Schema-Guided Dialogue State Tracking (DSTC 8)

Organizers - Abhinav Rastogi, Xiaoxue Zang, Raghav Gupta, Srinivas Sunkara, Pranav Khaitan

Contact - schema-guided-dst@google.com

Important Dates

	Date
Task description released.	06/17/2019
Sample data released. Development phase begins.	06/18/2019
Single domain dataset (train + dev) released	07/07/2019
Multi domain dataset (train + dev) released	07/23/2019
Baseline Released	08/04/2019 (expected)
Test phase begins.	10/07/2019
Entry submission deadline.	10/13/2019
Objective evaluation completed.	10/20/2019

Updates

07/23/2019 - Train and dev sets for multi domain dataset have been released. The dataset files have been renamed to accommodate additional dialogues in the multi domain dataset. The expected date for baseline release has been updated. We apologize for any inconvenience caused by these delays resulting from factors beyond our control.

07/18/2019 - The fields that will be missing from the unlabelled test data have been added to the Dialogue Representation section.

07/07/2019 - Train and dev sets for the single domain dataset have been released. The baseline system will be released with the multi domain dataset on 07/19/2019. The sample dialogues released earlier in train/dialogues_1.json have been moved to train/dialogues_43.json.

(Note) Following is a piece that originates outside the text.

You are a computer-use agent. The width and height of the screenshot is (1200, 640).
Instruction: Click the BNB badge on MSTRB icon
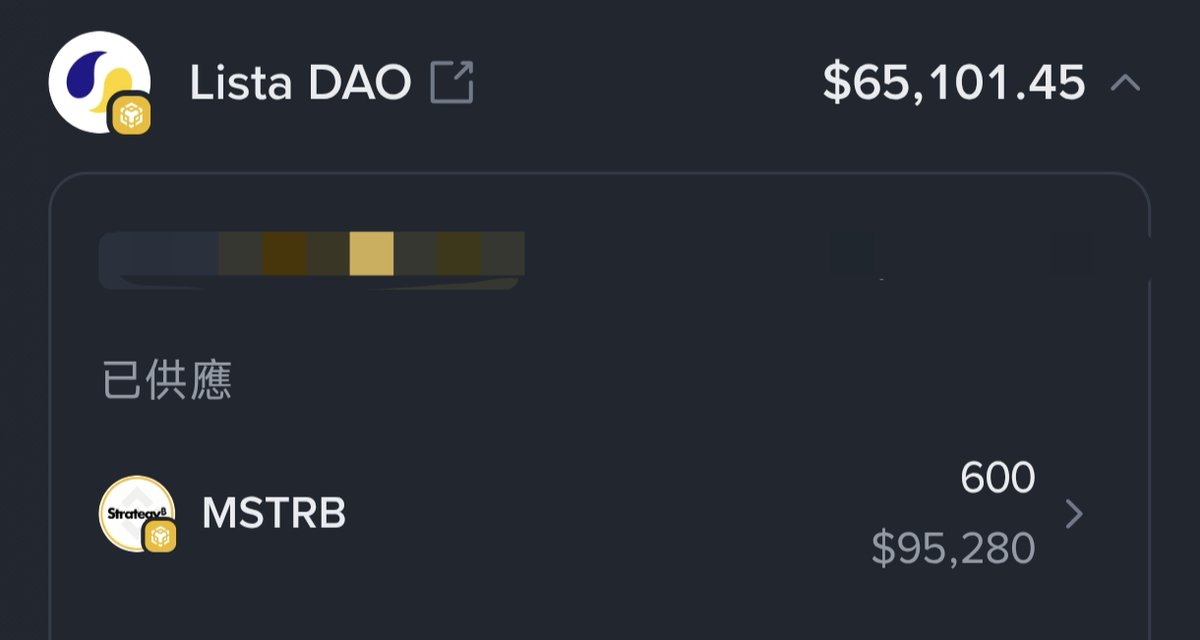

06/30/2019 - Due to some unforeseen delays, the single domain dataset is expected to be released on 07/07/2019. The other dates are unchanged.

Introduction

Virtual assistants such as the Google Assistant, Alexa, Siri, Cortana etc. help users accomplish tasks by providing a natural language interface to service providers (backends/APIs). Such assistants need to support an ever-increasing number of services and APIs. Building a dialogue system that can seamlessly operate across all these services is the holy grail of conversational AI. The Schema-Guided State Tracking track in the 8th Dialogue System Technology Challenge explores dialogue state tracking in such a setting. This challenge is aimed to encourage research on multi-domain dialogue systems that can efficiently interface with a large number of services/APIs. We have taken a few other practical considerations (e.g, defining a large variety of slot types, not providing a list of all possible values for some slots etc.) while creating this dataset to closely mimic the real world use cases.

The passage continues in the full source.